§ Assignment
Among the entries below, determine how many lines contain the word "marker" and state only that figure.

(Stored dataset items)

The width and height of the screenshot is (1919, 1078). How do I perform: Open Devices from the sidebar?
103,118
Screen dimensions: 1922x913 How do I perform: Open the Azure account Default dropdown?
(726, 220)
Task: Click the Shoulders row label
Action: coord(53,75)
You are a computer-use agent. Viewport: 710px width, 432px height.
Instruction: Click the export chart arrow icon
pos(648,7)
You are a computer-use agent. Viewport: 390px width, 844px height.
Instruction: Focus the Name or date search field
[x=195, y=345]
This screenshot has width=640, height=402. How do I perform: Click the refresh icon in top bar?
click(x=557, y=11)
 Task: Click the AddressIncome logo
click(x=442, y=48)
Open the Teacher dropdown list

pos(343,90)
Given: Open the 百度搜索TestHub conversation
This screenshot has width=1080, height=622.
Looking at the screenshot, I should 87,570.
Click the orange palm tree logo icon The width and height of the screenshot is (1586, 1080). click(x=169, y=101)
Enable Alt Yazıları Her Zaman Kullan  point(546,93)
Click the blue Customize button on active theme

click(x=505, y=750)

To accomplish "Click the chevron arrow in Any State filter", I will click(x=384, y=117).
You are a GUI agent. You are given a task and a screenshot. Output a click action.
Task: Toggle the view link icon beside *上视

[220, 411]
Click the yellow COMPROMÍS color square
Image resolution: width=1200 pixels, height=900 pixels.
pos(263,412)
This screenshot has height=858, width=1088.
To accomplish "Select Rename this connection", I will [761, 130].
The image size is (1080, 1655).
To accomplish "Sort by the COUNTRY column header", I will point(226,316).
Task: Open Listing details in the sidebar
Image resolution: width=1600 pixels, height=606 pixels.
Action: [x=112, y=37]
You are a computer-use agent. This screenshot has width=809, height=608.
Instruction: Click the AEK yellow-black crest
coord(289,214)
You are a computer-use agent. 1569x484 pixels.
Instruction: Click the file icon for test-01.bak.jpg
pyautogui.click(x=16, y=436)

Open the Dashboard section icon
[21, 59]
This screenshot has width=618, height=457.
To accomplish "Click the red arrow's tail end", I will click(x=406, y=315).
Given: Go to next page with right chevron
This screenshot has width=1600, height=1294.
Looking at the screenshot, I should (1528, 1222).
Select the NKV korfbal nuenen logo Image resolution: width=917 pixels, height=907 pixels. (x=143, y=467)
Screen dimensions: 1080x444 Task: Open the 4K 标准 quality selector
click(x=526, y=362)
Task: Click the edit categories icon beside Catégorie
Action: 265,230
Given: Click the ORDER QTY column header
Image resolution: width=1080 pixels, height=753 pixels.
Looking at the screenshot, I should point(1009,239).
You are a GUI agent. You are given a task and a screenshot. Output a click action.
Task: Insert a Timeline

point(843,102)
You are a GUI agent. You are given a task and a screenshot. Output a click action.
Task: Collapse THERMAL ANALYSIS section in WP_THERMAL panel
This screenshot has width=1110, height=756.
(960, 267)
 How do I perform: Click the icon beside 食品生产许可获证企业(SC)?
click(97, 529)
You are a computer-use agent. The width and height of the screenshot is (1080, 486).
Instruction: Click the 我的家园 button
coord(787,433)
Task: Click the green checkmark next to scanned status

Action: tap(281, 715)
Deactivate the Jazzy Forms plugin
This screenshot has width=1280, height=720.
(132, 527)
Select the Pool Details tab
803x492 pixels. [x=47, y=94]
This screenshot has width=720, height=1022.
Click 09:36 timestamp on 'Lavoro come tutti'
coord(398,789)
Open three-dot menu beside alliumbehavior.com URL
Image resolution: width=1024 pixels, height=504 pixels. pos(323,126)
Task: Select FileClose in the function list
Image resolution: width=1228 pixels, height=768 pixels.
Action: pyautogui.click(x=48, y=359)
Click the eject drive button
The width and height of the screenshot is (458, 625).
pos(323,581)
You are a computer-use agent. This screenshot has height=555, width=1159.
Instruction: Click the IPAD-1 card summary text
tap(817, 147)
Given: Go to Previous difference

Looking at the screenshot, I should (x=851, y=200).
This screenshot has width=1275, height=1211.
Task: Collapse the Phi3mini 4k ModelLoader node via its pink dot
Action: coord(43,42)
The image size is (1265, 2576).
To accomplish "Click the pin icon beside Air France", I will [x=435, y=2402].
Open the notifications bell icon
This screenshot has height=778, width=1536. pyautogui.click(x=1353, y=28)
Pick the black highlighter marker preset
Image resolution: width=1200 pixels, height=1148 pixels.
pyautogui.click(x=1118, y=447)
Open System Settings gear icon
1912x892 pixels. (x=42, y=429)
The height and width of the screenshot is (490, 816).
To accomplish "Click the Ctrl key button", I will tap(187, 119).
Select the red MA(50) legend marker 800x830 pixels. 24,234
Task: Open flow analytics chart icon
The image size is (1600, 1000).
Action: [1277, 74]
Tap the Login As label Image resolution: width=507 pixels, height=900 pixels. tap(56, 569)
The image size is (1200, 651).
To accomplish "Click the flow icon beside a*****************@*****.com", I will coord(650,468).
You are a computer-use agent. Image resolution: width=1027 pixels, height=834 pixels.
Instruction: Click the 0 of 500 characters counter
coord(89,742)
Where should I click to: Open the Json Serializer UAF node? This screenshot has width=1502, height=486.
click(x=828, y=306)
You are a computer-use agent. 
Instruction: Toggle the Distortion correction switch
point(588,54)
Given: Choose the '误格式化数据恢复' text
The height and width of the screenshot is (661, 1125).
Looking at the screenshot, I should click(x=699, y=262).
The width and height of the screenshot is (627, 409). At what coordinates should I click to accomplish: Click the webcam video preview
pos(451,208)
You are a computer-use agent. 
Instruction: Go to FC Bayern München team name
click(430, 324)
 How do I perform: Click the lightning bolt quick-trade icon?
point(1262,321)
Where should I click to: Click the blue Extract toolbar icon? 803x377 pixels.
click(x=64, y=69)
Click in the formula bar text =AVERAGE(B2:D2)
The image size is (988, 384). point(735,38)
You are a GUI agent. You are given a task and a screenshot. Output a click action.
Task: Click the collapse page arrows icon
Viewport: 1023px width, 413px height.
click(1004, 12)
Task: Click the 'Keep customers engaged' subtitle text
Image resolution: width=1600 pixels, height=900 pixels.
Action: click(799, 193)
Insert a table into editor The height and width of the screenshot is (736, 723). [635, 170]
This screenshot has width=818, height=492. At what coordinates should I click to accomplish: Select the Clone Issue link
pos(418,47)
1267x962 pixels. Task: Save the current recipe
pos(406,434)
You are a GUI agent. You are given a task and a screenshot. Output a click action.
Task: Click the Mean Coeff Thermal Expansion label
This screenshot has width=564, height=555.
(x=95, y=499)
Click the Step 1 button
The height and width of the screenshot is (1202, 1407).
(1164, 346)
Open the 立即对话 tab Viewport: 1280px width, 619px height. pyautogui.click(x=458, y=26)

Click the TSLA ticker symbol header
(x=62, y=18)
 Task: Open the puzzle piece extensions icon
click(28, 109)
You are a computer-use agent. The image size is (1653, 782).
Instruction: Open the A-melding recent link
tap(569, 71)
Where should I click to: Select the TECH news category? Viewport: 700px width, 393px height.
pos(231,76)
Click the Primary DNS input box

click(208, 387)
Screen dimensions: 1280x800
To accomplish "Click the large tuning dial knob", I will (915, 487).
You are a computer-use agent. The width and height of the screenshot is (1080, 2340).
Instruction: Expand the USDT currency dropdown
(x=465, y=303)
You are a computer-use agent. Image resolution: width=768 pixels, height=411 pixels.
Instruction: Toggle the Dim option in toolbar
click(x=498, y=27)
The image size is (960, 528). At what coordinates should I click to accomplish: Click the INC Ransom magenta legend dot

§ Answer to the problem
2